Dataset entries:
==*==

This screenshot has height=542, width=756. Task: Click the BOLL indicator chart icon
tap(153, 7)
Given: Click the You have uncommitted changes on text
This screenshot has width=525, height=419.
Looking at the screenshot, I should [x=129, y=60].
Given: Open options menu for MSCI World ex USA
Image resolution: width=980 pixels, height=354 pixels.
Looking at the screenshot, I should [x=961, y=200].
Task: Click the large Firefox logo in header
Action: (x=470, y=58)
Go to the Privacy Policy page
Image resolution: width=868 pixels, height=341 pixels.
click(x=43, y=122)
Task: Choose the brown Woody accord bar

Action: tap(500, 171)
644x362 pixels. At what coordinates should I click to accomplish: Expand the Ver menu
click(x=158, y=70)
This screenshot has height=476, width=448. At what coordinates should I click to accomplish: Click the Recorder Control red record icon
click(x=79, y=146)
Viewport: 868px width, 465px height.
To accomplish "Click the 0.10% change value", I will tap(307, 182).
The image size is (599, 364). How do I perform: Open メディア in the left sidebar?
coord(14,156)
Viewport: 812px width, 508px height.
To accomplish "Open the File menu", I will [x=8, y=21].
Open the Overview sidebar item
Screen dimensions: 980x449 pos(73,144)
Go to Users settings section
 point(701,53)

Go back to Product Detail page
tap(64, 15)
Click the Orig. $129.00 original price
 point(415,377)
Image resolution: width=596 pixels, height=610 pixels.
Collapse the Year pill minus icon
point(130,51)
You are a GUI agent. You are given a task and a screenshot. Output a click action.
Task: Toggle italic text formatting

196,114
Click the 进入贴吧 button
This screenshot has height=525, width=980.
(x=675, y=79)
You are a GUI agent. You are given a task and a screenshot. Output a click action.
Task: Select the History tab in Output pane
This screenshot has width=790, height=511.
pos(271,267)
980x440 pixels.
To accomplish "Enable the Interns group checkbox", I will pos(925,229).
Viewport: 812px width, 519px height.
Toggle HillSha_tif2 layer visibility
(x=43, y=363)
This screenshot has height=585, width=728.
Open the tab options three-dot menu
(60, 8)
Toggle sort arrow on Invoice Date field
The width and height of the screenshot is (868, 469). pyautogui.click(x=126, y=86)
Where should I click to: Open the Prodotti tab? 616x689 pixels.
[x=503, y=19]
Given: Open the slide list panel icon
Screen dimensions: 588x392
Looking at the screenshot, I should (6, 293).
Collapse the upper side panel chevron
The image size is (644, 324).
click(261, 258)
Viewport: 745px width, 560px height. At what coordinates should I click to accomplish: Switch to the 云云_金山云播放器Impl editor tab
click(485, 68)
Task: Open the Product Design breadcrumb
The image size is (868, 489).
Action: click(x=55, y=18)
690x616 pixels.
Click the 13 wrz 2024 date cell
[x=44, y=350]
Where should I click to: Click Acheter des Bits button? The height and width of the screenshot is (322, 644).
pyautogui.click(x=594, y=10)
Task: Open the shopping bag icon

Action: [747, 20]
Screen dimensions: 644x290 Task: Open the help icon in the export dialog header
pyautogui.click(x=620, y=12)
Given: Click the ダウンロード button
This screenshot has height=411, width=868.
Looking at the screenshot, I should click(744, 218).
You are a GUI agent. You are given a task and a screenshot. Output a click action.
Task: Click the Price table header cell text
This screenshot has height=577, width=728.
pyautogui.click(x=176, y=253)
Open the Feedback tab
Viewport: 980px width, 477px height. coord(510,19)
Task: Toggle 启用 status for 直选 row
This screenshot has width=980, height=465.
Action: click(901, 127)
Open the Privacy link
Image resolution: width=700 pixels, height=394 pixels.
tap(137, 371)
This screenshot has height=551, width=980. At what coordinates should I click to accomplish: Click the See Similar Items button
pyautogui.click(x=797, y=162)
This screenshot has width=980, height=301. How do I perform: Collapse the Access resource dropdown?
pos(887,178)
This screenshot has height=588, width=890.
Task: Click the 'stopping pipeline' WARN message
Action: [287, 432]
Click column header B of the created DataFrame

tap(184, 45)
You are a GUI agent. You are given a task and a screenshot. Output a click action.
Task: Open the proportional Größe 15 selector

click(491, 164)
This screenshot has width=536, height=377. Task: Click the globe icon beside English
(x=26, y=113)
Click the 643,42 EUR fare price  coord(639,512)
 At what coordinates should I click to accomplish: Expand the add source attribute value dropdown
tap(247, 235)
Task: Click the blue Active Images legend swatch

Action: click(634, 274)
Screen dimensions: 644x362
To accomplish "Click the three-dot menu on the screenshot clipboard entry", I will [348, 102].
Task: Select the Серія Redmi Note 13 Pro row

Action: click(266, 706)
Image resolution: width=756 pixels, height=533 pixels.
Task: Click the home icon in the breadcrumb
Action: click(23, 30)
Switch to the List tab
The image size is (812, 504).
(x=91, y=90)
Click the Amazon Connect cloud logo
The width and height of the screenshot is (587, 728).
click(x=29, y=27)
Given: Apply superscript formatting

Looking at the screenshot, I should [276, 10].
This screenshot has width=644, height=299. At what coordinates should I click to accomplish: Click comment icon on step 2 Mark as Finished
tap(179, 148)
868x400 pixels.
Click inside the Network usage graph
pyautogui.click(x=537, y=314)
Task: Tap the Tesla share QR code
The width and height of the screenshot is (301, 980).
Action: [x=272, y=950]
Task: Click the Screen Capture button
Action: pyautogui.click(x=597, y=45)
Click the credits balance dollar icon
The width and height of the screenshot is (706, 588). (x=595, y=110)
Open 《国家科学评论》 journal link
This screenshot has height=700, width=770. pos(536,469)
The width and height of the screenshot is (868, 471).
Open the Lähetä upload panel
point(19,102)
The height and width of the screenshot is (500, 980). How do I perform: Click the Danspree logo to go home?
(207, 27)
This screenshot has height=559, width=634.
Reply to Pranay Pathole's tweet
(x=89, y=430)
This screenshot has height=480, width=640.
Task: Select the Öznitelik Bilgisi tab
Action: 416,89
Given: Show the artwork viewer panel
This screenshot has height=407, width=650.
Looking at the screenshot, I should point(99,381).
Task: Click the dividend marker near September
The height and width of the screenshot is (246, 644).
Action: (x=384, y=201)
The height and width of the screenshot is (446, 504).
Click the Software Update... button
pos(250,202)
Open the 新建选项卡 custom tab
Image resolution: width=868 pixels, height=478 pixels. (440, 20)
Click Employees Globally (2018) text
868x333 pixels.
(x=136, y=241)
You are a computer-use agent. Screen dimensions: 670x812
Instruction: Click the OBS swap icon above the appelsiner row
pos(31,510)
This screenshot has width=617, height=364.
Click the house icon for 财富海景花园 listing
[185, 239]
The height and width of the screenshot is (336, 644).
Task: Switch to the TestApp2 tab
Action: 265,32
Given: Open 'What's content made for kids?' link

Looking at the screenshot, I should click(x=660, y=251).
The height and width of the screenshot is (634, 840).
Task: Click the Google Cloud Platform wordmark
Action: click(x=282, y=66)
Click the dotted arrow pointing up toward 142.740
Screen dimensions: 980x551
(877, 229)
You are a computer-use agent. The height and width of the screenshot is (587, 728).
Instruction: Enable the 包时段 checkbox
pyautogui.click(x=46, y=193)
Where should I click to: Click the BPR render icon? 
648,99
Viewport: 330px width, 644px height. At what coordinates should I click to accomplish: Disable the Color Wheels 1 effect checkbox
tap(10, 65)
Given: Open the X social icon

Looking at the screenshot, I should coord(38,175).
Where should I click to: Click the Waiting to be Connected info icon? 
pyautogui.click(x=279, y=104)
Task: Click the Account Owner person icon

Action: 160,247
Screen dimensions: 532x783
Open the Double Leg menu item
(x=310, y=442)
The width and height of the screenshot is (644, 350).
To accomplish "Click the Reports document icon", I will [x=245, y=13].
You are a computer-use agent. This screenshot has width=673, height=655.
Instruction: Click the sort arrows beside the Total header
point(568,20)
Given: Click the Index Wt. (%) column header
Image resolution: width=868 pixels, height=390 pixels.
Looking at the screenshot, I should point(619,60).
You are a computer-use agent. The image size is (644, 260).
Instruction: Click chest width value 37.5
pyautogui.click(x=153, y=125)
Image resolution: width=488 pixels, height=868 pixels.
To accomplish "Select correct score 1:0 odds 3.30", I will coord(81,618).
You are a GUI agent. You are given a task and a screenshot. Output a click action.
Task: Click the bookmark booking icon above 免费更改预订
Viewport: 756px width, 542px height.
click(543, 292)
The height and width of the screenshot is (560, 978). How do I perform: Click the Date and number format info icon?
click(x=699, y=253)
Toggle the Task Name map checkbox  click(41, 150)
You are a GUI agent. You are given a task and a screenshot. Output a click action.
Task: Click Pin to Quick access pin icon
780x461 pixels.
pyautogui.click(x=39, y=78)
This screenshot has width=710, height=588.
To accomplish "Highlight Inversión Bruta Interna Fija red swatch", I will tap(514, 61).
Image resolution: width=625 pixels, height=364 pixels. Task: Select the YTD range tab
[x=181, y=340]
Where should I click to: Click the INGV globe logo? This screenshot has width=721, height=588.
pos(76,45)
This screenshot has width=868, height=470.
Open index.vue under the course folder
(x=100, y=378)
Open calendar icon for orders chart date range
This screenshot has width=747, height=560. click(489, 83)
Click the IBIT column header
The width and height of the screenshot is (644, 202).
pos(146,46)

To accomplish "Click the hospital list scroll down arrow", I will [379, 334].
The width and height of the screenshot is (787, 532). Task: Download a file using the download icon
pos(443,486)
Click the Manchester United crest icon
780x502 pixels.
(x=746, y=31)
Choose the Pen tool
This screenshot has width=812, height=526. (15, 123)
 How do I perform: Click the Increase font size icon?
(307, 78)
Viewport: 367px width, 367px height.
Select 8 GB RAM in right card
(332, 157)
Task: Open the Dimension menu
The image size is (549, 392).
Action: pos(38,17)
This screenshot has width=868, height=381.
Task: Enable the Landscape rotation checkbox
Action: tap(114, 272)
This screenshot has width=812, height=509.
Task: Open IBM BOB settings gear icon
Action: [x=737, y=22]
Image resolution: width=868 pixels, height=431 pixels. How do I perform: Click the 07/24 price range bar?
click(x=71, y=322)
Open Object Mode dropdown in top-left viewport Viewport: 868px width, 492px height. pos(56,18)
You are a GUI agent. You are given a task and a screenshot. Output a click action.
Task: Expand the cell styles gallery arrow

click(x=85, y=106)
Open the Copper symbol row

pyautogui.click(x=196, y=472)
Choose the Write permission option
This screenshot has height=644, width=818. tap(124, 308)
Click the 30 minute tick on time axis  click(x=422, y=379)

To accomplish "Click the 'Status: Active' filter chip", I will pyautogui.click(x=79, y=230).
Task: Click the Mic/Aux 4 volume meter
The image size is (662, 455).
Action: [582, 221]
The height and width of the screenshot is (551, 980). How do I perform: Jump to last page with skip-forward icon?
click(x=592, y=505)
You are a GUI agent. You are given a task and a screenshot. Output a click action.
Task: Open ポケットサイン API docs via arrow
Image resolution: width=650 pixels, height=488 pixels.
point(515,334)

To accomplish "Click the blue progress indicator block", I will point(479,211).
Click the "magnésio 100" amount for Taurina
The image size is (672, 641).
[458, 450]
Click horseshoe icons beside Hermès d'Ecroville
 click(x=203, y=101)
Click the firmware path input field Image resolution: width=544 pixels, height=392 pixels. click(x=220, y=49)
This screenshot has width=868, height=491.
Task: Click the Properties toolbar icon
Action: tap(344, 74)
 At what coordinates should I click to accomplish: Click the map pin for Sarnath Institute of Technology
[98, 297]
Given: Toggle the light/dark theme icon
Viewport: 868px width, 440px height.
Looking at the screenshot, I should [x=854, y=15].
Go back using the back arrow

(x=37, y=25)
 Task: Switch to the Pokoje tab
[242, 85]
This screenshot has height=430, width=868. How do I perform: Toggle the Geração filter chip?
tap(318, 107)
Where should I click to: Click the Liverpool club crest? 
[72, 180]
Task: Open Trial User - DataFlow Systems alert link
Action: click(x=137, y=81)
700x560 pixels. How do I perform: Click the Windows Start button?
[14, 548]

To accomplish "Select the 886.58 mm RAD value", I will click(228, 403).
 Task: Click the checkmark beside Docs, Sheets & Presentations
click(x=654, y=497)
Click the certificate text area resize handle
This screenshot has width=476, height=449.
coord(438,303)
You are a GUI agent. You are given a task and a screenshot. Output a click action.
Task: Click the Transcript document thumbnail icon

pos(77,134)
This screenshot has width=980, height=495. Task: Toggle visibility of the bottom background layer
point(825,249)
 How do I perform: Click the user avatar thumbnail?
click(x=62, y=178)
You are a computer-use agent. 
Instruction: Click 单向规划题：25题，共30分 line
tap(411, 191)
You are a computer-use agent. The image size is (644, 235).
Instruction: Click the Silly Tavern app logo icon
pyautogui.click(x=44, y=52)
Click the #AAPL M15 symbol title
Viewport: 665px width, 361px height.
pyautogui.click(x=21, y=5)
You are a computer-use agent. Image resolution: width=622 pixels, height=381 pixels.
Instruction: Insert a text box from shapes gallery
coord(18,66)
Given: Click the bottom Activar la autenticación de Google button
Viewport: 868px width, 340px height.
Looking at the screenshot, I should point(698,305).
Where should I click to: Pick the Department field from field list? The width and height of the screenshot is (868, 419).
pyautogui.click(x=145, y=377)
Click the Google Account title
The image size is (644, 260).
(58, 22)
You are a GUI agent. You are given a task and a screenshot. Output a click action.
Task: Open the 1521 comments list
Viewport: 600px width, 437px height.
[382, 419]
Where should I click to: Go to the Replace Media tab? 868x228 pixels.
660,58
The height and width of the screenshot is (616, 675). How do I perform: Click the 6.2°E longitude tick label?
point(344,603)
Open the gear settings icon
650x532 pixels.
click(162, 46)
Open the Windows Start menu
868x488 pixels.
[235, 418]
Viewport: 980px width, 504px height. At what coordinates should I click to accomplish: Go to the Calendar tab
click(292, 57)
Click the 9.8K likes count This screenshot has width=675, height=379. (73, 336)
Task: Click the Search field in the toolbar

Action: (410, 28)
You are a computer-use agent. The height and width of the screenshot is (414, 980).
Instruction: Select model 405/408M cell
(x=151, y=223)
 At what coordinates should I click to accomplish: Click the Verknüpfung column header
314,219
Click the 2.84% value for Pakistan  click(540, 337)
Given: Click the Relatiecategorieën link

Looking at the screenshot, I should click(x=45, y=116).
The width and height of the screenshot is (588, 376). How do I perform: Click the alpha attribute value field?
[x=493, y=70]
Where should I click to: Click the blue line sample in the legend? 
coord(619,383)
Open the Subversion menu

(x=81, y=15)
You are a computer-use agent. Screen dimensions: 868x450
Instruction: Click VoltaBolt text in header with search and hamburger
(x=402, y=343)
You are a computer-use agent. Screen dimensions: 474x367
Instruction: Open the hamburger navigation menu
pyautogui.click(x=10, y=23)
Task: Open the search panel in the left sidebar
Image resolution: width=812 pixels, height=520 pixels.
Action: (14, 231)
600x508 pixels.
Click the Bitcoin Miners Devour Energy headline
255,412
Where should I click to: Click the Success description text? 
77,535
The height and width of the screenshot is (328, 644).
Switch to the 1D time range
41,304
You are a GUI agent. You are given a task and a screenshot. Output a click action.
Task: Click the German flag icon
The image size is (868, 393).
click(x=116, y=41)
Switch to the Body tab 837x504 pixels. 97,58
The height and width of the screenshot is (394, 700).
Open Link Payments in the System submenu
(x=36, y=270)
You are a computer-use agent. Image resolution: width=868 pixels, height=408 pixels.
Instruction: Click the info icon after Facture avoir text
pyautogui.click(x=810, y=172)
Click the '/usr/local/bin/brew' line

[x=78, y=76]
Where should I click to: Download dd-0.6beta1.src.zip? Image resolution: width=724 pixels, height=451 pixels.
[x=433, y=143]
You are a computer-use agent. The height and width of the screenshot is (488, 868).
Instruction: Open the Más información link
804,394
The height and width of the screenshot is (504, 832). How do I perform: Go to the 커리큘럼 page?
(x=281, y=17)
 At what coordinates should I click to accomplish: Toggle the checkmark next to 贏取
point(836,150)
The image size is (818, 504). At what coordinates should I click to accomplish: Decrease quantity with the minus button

==*==

Exercise details — Which of the lines in the data hold the string "title"? Report each of them by copying it.

Answer to this problem —
Click the #AAPL M15 symbol title
Click the Google Account title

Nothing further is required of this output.